In the U.S., bioengineered foods are regulated by three federal agencies:
The primary law that ensures the safety of bioengineered foods is the Federal Food, Drug and Cosmetic Act, under which countries have a legal obligation to ensure that any food they sell meets the safety standards of the law. This applies equally to conventional and bioengineered food.
Because genetic engineering only involves the addition of DNA to a plant that directs the production of a specific protein, the DNA that is added to the plant is considered to be generally recognized as safe (GRAS).
Plus, the proteins which result from the addition of the DNA are generally digested and metabolized, or otherwise don't raise the kind of food safety questions typically encountered when food additives are added to the diet. If the proteins are pesticides, then they are regulated by EPA and go through a rather extensive review process before going on the market. If the proteins are enzymes, they are reviewed by FDA through a consultation process in which the Agency can determine whether they agree if the protein to be added to food is GRAS.
As part of this consultation process, FDA will request - and a bioengineering company will provide - data to compare the bioengineered food to a conventional food. FDA usually requests information about the characteristics of the proteins made by the genes, their biological function, their origin and the level at which they will be found in food. FDA will also seek information on the food product itself specifically with respect to nutrients and other characteristics pertaining to safety and use of a product.
FDA's position is that labeling requirements under the law apply equally to traditional and bioengineered foods - it must be truthful and not misleading. No additional information is necessary for a bioengineered food if it proves equivalent to its traditional counterpart in terms of nutrients and safety. If a bioengineered food is significantly different from its traditional counterpart, it must be labeled to indicate that difference.
In the words of FDA Commissioner Jane Henney: "We are not aware of any information that foods developed through genetic engineering differ as a class in quality, safety, or any other attribute for foods developed through conventional means. That's why there has been no requirement to add a special label saying that they are bioengineered. Companies are free to include in the labeling of a bioengineered product any statement as long as the labeling is truthful and not misleading. Obviously, a label that implies that a food is better than another because it was - or was not - bioengineered, would be misleading."
And this is the rub.
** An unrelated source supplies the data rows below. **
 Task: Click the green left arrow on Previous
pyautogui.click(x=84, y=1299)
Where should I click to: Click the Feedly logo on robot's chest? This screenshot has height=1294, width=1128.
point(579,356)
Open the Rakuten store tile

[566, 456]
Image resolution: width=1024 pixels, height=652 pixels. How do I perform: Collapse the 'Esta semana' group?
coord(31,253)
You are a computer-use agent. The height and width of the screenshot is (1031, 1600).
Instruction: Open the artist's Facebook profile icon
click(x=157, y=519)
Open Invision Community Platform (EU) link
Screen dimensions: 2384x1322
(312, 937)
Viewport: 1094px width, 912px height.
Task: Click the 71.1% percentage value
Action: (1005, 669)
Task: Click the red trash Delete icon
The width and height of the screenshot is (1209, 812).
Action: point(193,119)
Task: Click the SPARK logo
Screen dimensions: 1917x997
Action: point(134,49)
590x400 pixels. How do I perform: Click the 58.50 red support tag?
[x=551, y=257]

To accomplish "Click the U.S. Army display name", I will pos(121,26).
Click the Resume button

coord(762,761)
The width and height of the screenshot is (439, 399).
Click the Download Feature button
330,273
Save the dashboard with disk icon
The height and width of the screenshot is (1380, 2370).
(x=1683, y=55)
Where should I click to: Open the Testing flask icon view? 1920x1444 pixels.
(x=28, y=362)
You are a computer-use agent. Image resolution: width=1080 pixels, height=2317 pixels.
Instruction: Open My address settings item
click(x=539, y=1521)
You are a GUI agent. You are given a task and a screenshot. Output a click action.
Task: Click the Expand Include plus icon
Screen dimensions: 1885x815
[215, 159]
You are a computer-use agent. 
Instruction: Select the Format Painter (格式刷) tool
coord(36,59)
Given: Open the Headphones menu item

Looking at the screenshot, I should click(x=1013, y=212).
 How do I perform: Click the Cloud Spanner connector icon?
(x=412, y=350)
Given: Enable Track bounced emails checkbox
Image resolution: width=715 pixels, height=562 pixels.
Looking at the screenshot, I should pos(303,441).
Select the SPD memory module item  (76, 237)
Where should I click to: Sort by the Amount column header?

In FDA's view - and in the view of the proponents of GMO labeling requirements - a label designating food as derived from GMOs would inherently imply that the product is not as "good" as its conventional counterpart. This is simply misleading in FDA's judgment.
To Label Or Not To Label
Misleading or not, it does look like requiring labeling for genetically modified food products is headed in our direction, whether required by governments here or abroad or a fait accompli because of public outcry.
Industry and the government must do a much better job educating the public about the techniques used to make genetically modified foods, how such foods are established to be safe and the benefits that consumers may reap from the use of GMOs both in terms of human health and environmental quality.